**TASK INSTRUCTIONS:**
Return, word for word, the portion of the passage on hosting a website without PHP and MySQL that lies between "I have a dynamic" and "css (folder)", inclusive.
---- SOURCE PASSAGE
Hosting a dynamic website built without PHP and MySQL

I have a dynamic website built without PHP and MySQL. The data resides in separate array structures within the individual ‘.html’ (in case of sub pages) and within separate ‘.js’ files (for the index page) and are linked to each other.

The folder/file structure is something like below:

index.html

js (folder)

  1. indexmain.js
  2. file1.js
  3. file2.js, etc… (json arrays for main page within the .js files)

css (folder)

  1. maincssfile.css
  2. subpages.css

SubPages (Folder)

  1. Page1.html
  2. Page2.html
  3. Page3.html
  4. etc…

(The ‘json arrays’ data for each of the ‘sub-pages’ resides within the html pages themselves).

The website works perfectly fine on the localhost using ‘xampp’. However now when I need to load it on a host machine like ‘godaddy.com’. Will it still work smoothly or will I face issues with the structure I am using? Can I manage and update my site data without sql and php?
--------
---- RECORDS SUPPLIED
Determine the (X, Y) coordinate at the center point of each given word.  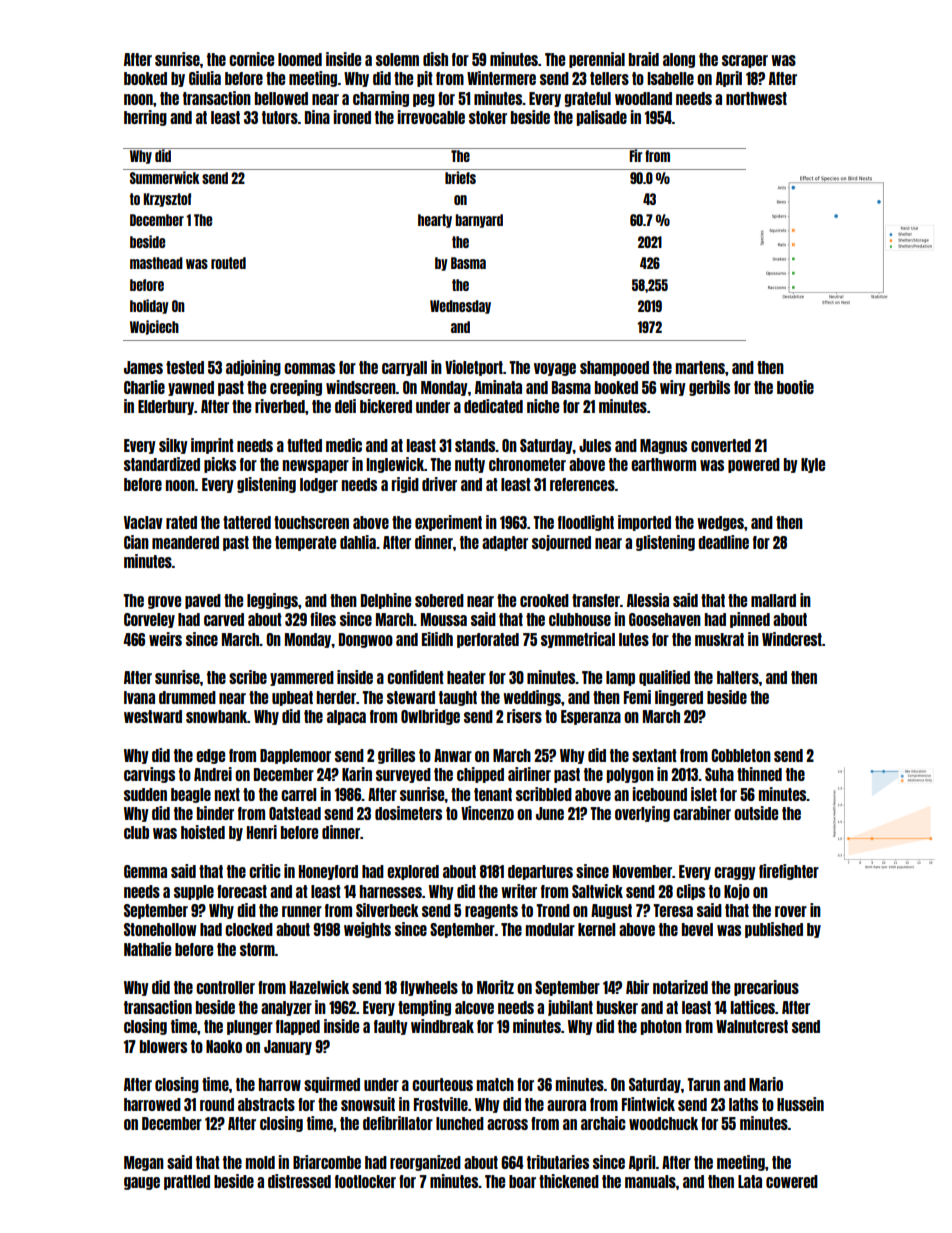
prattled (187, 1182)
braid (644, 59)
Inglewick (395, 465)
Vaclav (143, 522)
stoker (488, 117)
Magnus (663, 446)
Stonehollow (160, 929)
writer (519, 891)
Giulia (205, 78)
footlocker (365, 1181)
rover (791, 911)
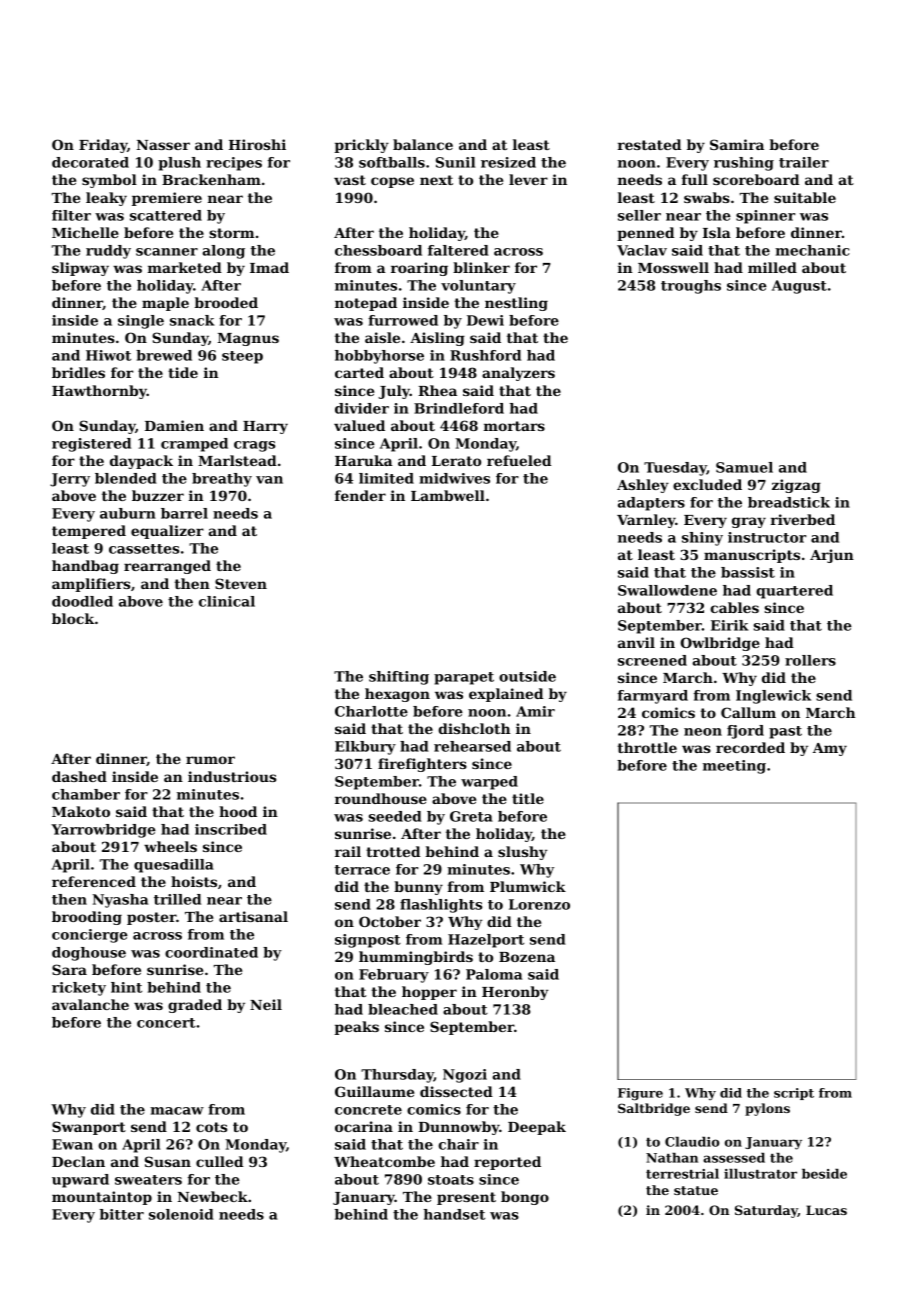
--------
**COMPLETED EXERCISE:**
I have a dynamic website built without PHP and MySQL. The data resides in separate array structures within the individual ‘.html’ (in case of sub pages) and within separate ‘.js’ files (for the index page) and are linked to each other.

The folder/file structure is something like below:

index.html

js (folder)

  1. indexmain.js
  2. file1.js
  3. file2.js, etc… (json arrays for main page within the .js files)

css (folder)